Repeat the lines from the line with "Where should I click to: Click" to the line with "Instruction: Click the" in the listing below, keeping both end lines and adding nothing.

**DATA SUPPLIED**
__________________________________________________
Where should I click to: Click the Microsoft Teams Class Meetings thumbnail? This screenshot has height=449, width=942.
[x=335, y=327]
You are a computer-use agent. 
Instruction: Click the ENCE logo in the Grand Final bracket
__________________________________________________
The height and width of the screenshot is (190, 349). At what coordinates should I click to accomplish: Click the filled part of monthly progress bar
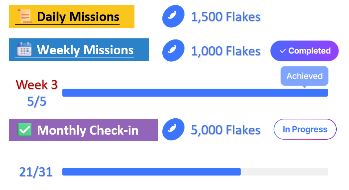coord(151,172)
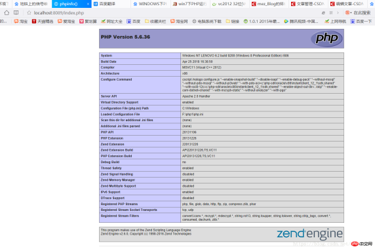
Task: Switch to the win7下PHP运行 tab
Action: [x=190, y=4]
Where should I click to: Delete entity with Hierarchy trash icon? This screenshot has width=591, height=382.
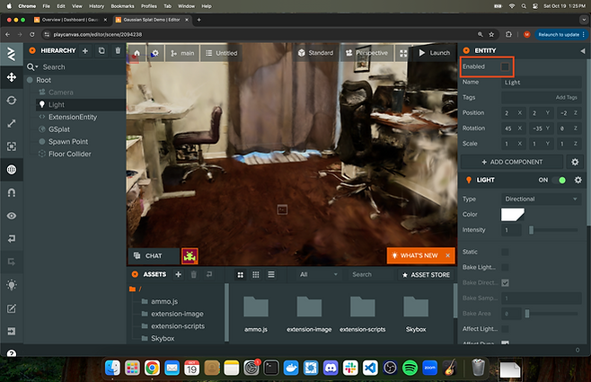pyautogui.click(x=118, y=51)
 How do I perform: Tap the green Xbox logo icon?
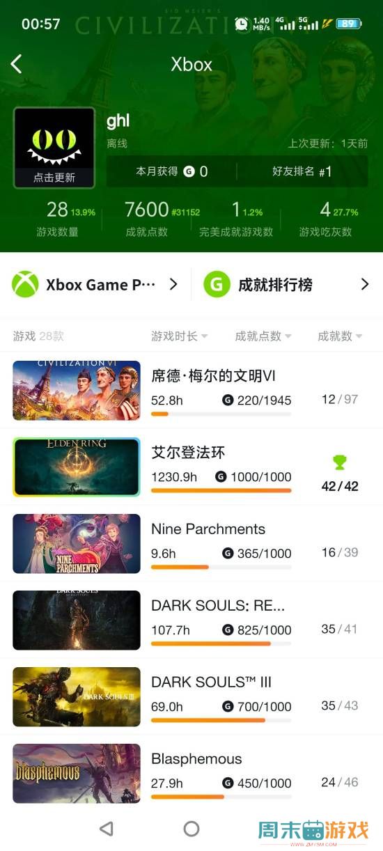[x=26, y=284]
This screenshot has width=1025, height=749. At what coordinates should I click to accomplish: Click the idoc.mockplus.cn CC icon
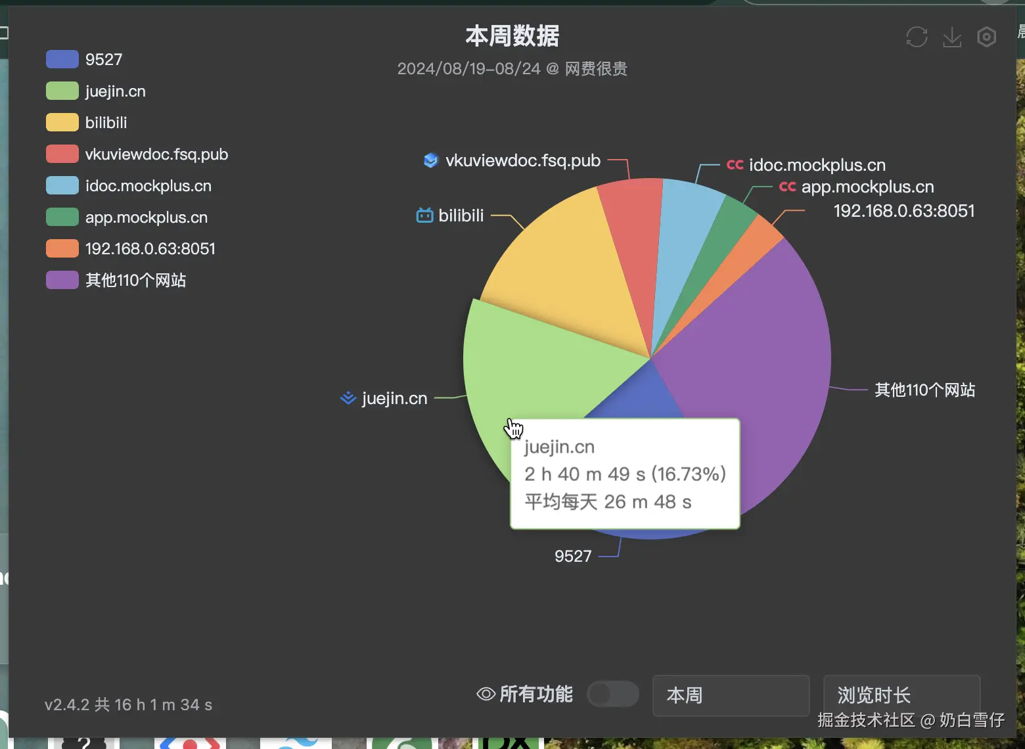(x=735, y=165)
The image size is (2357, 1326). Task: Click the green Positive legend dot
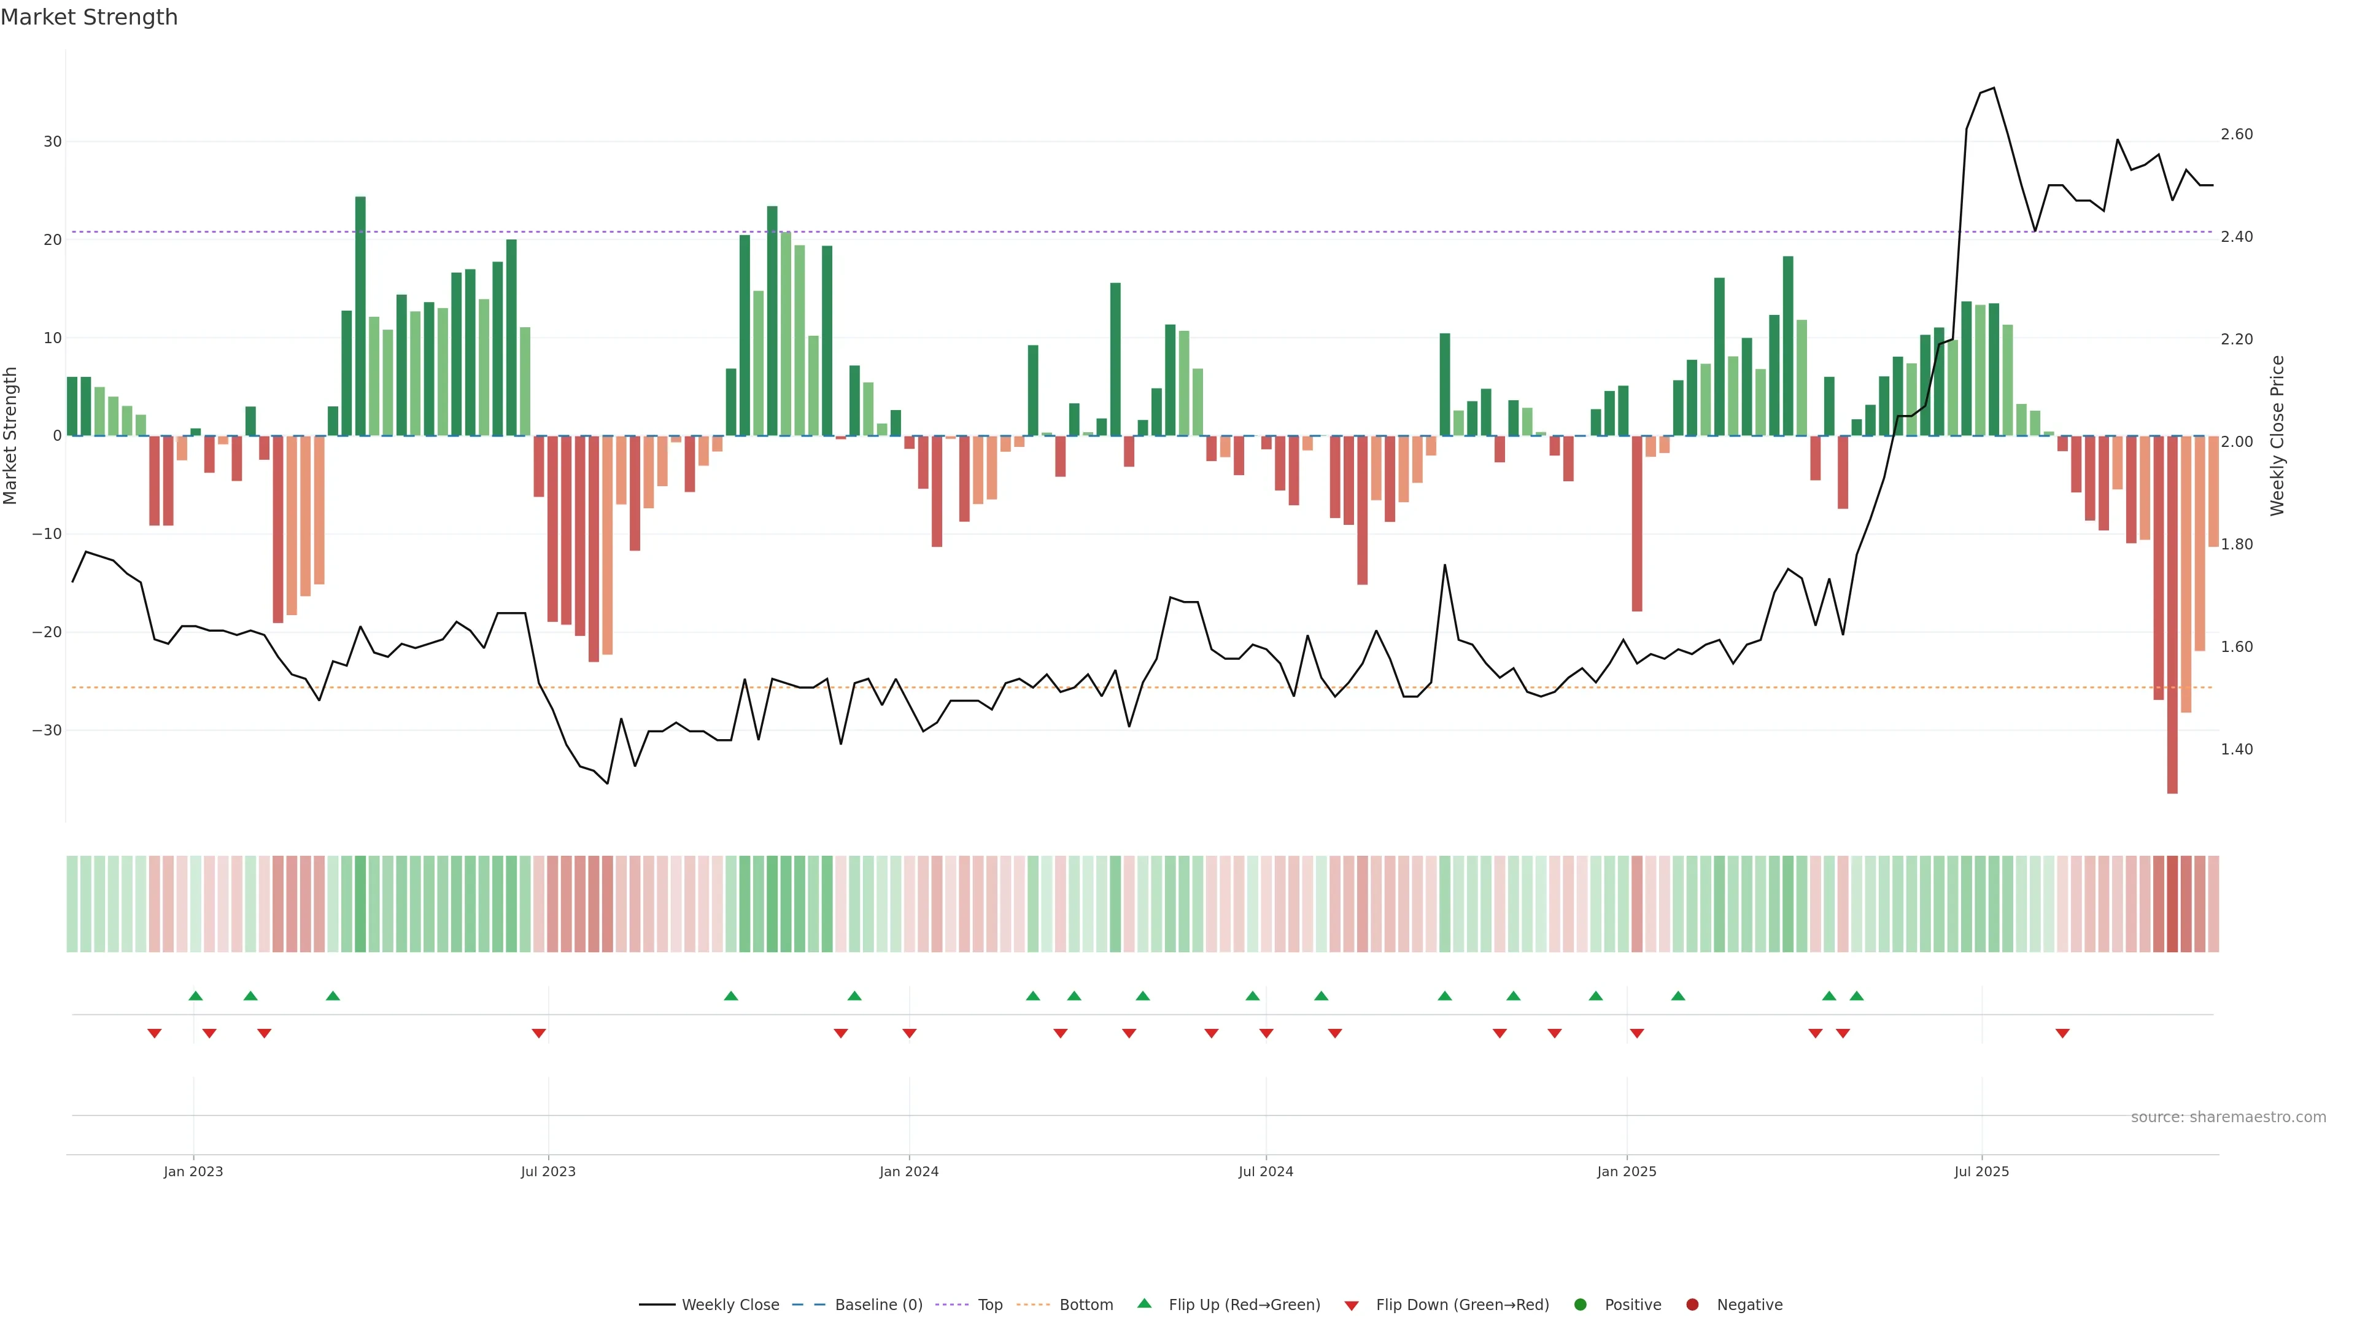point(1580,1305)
__________________________________________________
**RESPONSE BOX**
Where should I click to: Click the Microsoft Teams Class Meetings thumbnail? This screenshot has height=449, width=942.
[x=335, y=327]
You are a computer-use agent. 
Instruction: Click the ENCE logo in the Grand Final bracket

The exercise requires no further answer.